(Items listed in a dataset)
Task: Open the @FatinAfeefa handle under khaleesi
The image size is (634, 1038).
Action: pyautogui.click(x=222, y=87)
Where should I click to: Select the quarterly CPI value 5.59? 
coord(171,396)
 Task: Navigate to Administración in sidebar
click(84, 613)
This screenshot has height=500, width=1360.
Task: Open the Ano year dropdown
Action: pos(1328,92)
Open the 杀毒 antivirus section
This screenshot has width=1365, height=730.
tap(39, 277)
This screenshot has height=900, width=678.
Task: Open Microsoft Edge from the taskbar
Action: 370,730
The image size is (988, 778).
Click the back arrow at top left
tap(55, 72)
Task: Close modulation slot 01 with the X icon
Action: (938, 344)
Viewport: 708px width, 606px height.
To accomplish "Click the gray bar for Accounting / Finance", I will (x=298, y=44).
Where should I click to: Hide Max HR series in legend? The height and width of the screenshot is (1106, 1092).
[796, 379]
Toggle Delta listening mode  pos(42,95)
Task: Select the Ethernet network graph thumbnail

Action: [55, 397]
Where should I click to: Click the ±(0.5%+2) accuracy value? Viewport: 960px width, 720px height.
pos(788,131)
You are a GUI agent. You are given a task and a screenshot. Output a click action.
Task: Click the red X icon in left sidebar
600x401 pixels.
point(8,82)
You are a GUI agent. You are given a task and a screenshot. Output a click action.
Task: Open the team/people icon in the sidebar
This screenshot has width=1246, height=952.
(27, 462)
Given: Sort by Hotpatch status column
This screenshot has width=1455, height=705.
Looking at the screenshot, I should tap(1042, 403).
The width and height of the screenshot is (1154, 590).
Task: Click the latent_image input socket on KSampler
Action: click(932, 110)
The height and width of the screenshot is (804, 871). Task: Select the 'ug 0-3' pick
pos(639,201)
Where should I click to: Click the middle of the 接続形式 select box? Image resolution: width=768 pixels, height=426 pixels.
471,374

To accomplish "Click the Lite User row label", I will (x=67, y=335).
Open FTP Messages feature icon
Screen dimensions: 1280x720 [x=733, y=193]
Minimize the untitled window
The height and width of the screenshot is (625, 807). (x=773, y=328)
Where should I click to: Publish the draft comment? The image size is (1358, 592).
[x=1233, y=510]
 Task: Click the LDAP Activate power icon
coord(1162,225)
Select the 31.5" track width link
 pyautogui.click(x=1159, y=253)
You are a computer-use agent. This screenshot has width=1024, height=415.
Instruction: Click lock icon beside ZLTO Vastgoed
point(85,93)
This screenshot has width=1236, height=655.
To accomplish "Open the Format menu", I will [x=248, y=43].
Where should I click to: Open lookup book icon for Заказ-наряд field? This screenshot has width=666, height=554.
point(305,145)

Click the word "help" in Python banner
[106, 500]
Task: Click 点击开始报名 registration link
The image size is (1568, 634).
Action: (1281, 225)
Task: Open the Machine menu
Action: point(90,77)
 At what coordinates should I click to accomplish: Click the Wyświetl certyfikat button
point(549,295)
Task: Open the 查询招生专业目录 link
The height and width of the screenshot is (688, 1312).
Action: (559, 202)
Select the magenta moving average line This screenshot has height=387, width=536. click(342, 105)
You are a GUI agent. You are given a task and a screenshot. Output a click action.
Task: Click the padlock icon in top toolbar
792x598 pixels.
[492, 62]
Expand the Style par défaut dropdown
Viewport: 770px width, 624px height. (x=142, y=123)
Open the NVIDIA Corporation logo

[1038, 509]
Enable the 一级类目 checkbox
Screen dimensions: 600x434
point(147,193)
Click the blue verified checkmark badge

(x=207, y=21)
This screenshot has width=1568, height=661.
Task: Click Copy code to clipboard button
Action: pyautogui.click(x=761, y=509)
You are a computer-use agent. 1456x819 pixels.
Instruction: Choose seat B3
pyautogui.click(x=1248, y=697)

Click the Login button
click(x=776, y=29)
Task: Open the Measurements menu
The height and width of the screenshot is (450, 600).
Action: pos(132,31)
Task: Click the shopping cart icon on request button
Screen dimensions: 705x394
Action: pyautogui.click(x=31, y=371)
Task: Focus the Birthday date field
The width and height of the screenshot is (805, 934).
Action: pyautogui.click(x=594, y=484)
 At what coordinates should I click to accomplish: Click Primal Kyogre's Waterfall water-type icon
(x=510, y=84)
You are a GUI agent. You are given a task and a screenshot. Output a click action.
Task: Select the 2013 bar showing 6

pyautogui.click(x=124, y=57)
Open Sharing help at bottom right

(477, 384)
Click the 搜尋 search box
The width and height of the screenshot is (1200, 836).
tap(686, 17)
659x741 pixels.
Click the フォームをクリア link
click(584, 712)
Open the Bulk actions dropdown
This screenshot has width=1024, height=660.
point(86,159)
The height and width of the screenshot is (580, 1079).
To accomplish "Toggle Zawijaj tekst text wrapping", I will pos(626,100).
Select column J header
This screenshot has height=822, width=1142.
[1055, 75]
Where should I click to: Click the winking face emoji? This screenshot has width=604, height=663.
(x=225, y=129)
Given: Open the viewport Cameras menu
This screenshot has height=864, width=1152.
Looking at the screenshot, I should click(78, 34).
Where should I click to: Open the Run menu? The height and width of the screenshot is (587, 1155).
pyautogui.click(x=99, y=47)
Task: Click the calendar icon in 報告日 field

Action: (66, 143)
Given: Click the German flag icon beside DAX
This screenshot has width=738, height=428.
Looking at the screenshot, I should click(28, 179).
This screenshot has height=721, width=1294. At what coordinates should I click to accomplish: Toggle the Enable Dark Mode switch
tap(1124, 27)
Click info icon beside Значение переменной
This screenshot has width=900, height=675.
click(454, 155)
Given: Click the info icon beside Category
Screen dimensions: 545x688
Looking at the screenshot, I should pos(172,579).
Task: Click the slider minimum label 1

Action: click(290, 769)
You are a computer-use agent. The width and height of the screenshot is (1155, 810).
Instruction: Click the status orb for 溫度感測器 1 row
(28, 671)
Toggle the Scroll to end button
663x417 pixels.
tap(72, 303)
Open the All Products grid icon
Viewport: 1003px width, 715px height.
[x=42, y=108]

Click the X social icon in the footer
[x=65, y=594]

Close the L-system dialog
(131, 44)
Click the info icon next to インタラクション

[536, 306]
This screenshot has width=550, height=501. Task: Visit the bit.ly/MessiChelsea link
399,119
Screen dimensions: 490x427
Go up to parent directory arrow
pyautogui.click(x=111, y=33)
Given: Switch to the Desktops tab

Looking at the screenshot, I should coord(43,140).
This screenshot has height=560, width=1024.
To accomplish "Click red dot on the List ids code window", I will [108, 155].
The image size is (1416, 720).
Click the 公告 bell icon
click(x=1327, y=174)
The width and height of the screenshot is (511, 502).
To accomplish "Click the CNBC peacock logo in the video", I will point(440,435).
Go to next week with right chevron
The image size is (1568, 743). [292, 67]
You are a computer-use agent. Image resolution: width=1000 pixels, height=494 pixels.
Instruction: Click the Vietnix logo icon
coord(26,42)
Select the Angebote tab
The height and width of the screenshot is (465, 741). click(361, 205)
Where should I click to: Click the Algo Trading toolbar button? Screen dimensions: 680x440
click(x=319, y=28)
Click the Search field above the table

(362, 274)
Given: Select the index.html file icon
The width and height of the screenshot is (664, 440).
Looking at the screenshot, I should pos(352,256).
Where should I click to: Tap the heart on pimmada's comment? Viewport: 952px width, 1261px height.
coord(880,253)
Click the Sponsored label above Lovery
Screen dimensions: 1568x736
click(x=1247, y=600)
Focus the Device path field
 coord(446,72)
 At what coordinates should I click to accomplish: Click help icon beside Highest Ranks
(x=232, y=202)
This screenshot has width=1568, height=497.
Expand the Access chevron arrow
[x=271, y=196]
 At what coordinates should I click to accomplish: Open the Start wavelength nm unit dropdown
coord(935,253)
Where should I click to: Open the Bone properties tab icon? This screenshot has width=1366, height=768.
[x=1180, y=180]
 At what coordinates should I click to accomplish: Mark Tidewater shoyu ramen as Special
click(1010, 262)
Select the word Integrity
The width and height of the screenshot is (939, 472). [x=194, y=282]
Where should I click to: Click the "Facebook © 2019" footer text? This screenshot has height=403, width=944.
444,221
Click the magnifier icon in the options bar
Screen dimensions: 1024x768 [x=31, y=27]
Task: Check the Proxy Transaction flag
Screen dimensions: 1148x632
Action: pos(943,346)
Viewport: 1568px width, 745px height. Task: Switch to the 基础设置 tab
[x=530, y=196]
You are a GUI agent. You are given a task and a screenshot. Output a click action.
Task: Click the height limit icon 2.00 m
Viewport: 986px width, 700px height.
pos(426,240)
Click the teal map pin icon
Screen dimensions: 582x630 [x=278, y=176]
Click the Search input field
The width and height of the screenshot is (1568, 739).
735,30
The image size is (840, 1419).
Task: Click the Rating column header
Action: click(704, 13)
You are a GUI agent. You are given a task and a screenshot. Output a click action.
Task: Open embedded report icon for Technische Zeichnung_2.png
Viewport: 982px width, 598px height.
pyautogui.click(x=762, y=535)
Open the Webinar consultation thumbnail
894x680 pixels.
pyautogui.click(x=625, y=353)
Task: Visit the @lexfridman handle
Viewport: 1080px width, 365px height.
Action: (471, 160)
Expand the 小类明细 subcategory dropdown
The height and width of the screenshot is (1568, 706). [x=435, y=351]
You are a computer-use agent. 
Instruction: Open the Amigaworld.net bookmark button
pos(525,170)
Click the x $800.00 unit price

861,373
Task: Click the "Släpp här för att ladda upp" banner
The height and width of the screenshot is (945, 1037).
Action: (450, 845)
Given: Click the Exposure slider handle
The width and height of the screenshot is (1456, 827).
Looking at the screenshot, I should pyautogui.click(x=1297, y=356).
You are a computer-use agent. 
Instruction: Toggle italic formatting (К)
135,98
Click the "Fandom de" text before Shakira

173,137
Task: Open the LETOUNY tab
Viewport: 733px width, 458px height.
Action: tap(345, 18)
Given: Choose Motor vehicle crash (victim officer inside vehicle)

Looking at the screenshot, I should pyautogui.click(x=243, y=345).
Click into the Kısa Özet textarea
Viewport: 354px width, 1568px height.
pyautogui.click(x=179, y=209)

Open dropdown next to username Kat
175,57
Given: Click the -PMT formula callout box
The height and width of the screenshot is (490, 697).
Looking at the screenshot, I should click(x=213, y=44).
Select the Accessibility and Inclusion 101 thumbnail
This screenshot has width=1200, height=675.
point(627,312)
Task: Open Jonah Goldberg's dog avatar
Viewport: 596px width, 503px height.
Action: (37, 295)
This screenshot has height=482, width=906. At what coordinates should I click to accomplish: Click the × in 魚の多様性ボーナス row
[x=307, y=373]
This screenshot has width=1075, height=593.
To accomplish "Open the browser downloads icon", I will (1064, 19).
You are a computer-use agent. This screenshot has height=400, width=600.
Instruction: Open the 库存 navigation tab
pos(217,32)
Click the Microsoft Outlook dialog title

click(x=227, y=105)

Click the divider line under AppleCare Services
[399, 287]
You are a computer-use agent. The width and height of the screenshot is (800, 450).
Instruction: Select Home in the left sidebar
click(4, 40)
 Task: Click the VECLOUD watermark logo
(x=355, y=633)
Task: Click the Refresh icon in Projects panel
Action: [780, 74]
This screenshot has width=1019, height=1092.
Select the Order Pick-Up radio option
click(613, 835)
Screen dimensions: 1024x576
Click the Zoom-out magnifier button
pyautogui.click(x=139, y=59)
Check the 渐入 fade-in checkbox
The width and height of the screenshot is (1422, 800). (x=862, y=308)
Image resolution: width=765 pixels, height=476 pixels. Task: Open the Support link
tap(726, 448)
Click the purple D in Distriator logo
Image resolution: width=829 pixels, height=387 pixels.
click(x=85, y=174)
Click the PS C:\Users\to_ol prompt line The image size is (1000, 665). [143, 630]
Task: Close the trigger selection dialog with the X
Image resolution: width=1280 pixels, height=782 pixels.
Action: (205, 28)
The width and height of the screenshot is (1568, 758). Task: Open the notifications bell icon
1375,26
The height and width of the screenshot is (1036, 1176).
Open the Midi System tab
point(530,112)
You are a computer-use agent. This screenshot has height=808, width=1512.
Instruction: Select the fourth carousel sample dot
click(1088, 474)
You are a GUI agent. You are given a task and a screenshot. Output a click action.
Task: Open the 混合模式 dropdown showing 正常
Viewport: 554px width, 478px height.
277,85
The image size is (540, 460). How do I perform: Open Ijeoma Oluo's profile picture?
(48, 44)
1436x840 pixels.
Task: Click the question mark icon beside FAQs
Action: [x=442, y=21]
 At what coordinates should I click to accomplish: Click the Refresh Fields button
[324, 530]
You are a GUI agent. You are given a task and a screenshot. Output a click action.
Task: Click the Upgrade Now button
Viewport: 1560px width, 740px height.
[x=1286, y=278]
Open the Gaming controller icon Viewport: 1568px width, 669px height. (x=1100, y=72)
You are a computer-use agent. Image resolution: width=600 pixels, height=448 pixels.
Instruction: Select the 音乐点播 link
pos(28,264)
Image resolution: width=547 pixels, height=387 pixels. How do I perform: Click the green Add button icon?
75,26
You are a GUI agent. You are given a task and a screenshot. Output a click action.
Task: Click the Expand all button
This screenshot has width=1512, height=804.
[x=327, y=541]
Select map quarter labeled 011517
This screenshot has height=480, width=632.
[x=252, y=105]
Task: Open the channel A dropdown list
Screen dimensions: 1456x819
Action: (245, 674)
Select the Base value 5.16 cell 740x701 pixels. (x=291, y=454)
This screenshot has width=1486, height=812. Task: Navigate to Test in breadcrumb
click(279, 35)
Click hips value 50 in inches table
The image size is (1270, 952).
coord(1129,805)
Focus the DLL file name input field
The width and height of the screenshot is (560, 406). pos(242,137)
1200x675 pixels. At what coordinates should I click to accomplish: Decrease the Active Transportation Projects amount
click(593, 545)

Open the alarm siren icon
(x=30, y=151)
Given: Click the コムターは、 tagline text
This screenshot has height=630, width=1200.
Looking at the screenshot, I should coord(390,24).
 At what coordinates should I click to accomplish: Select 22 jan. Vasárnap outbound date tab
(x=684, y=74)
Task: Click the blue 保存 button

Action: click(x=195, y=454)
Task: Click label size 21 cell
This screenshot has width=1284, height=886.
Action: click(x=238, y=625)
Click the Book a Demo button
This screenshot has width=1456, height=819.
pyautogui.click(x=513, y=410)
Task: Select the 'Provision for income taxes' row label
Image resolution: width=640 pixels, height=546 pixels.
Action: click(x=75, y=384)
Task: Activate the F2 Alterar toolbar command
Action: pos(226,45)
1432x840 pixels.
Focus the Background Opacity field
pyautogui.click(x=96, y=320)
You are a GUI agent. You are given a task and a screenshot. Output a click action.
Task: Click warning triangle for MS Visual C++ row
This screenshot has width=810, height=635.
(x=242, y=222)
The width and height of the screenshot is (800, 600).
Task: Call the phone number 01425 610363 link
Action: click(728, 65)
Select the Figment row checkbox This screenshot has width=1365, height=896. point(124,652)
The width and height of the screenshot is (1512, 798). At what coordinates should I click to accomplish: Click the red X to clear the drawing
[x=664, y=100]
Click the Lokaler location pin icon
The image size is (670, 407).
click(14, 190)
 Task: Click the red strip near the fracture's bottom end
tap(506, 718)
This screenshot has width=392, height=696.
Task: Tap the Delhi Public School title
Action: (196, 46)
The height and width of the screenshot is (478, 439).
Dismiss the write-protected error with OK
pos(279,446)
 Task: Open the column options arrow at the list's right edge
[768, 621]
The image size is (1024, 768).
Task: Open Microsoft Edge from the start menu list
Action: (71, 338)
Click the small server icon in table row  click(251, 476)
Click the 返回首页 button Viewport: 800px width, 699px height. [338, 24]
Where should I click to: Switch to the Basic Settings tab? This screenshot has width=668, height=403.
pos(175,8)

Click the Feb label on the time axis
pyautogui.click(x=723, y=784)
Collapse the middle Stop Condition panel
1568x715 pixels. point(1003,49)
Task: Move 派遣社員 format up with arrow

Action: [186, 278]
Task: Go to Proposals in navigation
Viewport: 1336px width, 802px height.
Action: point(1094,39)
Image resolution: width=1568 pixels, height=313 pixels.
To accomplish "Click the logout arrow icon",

**What you will do**
Only lines that include "flag" belong in the answer; return them from the entries above.

**Response area**
Given: Click the German flag icon beside DAX
Task: Check the Proxy Transaction flag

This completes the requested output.